16. A method for producing hydrogen according to any one of claims 1 to 12, Before separating the hydrogen, the gas stream enriched with hydrogen and carbon dioxide is used to remove CO 2 Remove CO from the compressed recirculation stream before mixing it with the hydrocarbon feed. 2 When removing the hydrocarbon feed, the composition of the recirculation stream before mixing with the hydrocarbon feed is CH 4 : 12.0–13.0% by volume CO 2 : 0.5 to 1.5% by volume N 2 : 31.0–32.0% by volume CO: 14.5–15.0% by volume H 2 : 38.5–39.5% by volume H 2 O: 1.0–1.5% by volume That is, Methods for producing hydrogen.

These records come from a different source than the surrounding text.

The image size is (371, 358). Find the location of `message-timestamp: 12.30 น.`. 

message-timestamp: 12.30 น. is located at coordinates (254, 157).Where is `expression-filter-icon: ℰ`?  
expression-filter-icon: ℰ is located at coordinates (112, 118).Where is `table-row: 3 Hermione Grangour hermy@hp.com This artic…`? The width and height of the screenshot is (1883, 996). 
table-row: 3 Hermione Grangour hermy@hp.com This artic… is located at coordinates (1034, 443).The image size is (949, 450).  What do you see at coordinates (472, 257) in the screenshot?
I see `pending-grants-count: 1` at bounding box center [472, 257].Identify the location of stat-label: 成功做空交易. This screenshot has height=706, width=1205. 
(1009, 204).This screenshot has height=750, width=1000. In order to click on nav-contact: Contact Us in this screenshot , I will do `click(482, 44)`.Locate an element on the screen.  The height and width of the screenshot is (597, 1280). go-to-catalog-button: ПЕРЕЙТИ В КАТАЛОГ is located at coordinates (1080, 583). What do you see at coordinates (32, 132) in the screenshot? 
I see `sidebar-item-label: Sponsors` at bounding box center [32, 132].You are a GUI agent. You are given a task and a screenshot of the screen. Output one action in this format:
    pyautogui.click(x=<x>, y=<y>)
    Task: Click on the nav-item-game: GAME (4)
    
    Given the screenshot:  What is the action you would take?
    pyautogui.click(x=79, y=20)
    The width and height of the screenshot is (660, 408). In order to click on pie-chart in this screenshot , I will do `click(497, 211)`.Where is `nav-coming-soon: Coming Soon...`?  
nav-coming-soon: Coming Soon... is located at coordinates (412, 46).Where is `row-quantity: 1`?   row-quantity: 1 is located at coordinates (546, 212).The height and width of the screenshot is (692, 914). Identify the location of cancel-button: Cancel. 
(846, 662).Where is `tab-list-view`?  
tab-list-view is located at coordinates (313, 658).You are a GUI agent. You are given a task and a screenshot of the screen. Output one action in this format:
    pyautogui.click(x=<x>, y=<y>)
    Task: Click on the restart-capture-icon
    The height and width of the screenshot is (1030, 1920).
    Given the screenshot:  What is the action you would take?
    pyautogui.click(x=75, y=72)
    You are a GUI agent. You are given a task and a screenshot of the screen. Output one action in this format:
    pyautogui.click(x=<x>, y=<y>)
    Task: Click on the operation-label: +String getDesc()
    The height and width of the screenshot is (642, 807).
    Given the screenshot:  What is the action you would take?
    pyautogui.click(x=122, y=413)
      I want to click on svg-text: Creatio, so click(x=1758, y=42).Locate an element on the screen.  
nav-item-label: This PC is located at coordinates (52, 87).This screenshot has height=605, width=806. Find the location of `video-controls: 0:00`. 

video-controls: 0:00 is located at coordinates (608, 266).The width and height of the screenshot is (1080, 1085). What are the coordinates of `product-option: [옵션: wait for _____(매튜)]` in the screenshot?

17. A plant for producing hydrogen starting from hydrocarbon feed, Electrically driven steam reforming unit, A water-gas shift reactor downstream of the aforementioned electrically driven steam reforming apparatus, A pressure swing adsorption unit downstream of the aforementioned water-gas shift reactor, A hydrogen product streamline and an off-gas streamline downstream of the pressure swing adsorption unit, A recirculation streamline connecting the off-gas streamline to the hydrocarbon feed, Recirculation stream compressor and At least one CO2 located downstream of the electrically driven steam reformer 2 Collection system and Splitting of purge gas separated from the recirculation streamline, A hydrogen production plant equipped with [the necessary components].